TRAVAIL DEMANDÉ:
Les affirmations suivantes concordent-elles avec le compte rendu de concert ? Répondez à chacune par oui ou par non, en citant mot pour mot les termes du texte qui tranchent.
(a) Le concert a duré une heure et demie.
(b) Le concert se conclut sur A Bed In Yugoslavia.
(c) Simon Jones a tendance à surinterpréter ses chansons.

EXTRAIT DU DOCUMENT:
-*-

Le premier rappel se fait avec un retour au calme lors d'un mini voyage dans les terres lointaines et froides de l'Europe de l'Est avec le très cinématographique
A Bed In Yugoslavia, évidement interprété de façon magistrale par un Simon Jones qui n'a rien à envier aux plus grands acteurs de théâtre classique. Sans jamais surinterpréter ses chansons, l'anglais, au travers de son langage corporel tout en délicatesse, dégage un charisme d'une incroyable puissance, qui attire à lui tous les regards mais jamais de façon déplacée. Le chant profond et fluide allié à cette élégance, épaulé par les jeux de guitare et de batterie aussi puissants que mélodieux de Justin et Paul offre un résultat qui ne peut laisser quiconque indifférent, qu'il soit familier ou non avec le répertoire du groupe.
Le concert se termine sur un audacieux mélange d'ancien et de contemporain entre un véritable retour aux sources avec
The Suffering Of The Stream et
Wallpaper Dying, morceaux qui font s'enflammer le public et
Valdarada, où le jeu de clarinette de Colin fait véritablement des merveilles. Enfin, c'est
Slow Pulse Boy qui conclut le concert en célébrant l'éternelle jeunesse d'And Also The Trees et de sa cohorte de fans qui a su attirer à ses côtés de nouvelles générations d'adeptes. L'une d'entre eux, pourtant déjà rodée mais qui en venant accomplir consciencieusement sa tâche de photographe-journaliste un soir de 2021, a ainsi sans le savoir pénétré un tout nouvel univers.
And Also The Trees ont à nouveau touché au grandiose durant cette heure et demie de concert, transcendant chacun des titres et continuant de figurer après quarante ans de carrière parmi les formations les plus belles et captivantes de leur génération.

-*-

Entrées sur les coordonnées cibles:
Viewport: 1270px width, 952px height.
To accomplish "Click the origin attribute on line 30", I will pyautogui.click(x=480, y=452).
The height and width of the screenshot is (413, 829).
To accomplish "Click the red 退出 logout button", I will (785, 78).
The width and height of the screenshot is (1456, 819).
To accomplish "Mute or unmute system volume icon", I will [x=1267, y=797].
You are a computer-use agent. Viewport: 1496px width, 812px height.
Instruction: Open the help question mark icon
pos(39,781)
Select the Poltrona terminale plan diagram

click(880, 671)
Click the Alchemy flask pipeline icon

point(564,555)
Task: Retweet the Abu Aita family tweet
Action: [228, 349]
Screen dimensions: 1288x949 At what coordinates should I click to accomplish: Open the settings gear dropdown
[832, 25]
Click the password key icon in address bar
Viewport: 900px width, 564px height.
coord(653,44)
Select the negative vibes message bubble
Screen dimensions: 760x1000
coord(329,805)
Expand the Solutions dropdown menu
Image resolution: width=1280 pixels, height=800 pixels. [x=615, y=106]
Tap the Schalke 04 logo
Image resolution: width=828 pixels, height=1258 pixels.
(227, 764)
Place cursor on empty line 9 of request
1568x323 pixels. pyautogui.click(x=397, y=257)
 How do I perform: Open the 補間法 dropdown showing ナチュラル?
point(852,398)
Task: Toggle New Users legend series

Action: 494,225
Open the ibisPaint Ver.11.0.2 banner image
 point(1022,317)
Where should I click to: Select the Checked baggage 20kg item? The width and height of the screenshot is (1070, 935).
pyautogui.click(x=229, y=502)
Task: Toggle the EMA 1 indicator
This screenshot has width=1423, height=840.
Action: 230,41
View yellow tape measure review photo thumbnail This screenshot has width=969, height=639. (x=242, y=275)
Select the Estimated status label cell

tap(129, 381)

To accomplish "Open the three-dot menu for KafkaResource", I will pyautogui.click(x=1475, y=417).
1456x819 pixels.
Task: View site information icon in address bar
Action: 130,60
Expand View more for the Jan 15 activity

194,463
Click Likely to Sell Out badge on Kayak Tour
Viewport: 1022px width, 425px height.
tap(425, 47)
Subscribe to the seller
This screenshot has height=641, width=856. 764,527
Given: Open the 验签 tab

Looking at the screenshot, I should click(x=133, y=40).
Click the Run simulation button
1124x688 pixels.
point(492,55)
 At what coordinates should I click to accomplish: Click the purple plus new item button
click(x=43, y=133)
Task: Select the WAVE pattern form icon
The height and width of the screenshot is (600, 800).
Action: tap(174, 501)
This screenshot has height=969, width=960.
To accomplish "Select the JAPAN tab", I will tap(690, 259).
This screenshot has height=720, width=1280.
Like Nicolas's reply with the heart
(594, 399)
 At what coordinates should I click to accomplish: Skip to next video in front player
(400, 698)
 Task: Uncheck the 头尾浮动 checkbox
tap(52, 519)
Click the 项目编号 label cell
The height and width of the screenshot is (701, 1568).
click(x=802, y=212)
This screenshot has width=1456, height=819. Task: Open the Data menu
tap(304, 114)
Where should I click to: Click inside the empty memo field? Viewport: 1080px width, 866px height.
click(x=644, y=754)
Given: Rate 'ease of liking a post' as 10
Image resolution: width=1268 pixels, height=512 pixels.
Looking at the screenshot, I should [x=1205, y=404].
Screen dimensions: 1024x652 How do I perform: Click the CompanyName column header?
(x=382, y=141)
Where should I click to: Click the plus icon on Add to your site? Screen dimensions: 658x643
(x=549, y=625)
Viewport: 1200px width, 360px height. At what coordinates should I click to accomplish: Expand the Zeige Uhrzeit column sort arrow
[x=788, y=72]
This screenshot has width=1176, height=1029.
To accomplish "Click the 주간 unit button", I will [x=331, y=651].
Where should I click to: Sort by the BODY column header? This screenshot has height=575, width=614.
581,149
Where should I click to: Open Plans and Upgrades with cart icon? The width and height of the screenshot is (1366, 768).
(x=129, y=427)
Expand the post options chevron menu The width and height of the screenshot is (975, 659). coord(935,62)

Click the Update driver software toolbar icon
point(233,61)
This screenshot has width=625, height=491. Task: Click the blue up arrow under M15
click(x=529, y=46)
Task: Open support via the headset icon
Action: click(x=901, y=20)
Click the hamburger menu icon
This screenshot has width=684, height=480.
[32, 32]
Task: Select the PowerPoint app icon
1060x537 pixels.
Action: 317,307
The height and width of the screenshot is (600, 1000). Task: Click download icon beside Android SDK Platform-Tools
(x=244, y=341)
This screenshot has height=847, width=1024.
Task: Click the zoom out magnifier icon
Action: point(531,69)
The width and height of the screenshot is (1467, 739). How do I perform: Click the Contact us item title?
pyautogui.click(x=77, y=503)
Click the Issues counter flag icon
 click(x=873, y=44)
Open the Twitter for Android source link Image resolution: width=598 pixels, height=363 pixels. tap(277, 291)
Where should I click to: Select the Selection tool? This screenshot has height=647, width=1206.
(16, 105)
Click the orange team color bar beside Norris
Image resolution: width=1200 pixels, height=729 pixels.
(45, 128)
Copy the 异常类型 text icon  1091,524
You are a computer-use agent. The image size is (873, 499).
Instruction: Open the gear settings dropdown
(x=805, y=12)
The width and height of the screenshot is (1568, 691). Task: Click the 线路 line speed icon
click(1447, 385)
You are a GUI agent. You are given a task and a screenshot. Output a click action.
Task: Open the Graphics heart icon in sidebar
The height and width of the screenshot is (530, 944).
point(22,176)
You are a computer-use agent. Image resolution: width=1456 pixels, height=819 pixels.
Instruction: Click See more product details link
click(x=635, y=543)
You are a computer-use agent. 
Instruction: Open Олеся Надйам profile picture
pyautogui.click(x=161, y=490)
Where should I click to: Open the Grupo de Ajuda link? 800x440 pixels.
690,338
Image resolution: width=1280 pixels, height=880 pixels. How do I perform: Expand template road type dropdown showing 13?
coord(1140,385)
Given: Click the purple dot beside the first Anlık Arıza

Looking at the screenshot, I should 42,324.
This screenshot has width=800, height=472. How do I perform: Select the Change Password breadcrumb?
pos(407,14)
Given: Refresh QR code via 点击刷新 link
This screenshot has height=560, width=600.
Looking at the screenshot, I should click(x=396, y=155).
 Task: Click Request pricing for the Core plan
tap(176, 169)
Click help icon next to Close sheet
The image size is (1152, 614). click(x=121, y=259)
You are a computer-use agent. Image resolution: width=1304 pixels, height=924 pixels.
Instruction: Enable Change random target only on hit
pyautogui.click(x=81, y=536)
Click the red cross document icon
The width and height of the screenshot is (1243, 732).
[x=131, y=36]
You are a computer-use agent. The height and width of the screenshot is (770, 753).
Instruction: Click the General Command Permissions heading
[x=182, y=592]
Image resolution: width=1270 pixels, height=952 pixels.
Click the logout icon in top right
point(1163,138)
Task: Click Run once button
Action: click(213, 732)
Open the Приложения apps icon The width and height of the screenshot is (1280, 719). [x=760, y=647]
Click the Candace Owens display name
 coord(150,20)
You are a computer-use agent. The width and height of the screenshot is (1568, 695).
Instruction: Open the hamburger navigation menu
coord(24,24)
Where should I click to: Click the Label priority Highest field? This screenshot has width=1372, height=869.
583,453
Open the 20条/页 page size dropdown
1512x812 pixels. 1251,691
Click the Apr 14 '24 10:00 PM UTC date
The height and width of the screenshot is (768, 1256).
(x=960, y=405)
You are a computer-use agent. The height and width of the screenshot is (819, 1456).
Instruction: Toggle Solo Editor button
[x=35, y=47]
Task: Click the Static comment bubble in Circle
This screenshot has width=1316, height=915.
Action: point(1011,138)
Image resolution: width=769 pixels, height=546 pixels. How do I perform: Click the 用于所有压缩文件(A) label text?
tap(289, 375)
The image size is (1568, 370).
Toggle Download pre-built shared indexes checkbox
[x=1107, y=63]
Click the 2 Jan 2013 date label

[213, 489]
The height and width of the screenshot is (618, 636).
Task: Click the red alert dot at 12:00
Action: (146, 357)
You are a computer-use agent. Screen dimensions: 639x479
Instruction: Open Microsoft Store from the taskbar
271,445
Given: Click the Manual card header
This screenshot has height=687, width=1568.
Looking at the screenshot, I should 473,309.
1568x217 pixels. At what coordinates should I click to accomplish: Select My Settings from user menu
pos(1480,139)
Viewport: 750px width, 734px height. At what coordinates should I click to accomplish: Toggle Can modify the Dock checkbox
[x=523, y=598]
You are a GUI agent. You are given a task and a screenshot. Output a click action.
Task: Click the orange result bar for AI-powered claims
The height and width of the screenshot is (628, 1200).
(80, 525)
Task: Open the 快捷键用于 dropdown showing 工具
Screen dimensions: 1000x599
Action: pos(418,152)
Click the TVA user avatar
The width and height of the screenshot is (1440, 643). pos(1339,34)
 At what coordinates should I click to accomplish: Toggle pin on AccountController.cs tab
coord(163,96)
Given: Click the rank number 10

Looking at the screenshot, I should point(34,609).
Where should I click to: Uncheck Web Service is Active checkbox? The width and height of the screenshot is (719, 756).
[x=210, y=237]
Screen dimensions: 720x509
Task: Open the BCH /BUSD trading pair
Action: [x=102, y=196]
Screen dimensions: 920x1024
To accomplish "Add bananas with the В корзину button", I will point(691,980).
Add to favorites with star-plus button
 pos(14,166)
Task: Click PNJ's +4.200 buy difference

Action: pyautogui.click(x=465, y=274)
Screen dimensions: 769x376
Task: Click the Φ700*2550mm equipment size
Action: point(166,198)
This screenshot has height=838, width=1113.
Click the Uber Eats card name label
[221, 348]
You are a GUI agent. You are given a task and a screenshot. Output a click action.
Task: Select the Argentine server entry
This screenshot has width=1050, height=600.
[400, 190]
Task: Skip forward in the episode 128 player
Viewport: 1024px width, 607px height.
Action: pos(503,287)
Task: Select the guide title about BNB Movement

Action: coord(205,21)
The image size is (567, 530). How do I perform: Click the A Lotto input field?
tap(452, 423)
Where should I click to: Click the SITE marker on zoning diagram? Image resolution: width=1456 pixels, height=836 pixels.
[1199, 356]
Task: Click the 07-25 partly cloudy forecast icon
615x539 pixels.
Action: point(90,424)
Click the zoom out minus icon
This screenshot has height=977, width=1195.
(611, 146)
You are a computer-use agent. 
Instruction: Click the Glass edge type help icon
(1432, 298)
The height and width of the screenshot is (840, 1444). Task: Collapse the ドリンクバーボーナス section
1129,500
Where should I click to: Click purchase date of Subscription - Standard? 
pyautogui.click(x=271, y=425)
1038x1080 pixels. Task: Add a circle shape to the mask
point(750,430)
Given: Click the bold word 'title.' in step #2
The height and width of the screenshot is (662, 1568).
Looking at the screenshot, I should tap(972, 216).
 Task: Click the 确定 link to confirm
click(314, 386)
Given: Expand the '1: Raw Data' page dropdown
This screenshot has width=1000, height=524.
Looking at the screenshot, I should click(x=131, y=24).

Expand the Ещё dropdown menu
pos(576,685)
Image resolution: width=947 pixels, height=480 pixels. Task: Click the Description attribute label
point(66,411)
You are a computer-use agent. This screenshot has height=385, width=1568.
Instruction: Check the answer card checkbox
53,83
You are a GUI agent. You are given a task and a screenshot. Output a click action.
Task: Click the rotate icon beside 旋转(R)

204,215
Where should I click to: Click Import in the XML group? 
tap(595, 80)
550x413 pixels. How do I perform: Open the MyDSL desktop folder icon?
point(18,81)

-*-

CORRIGÉ:
(a) Oui : « durant cette heure et demie de concert ».
(b) Non : « Slow Pulse Boy qui conclut le concert ».
(c) Non : « Sans jamais surinterpréter ses chansons ».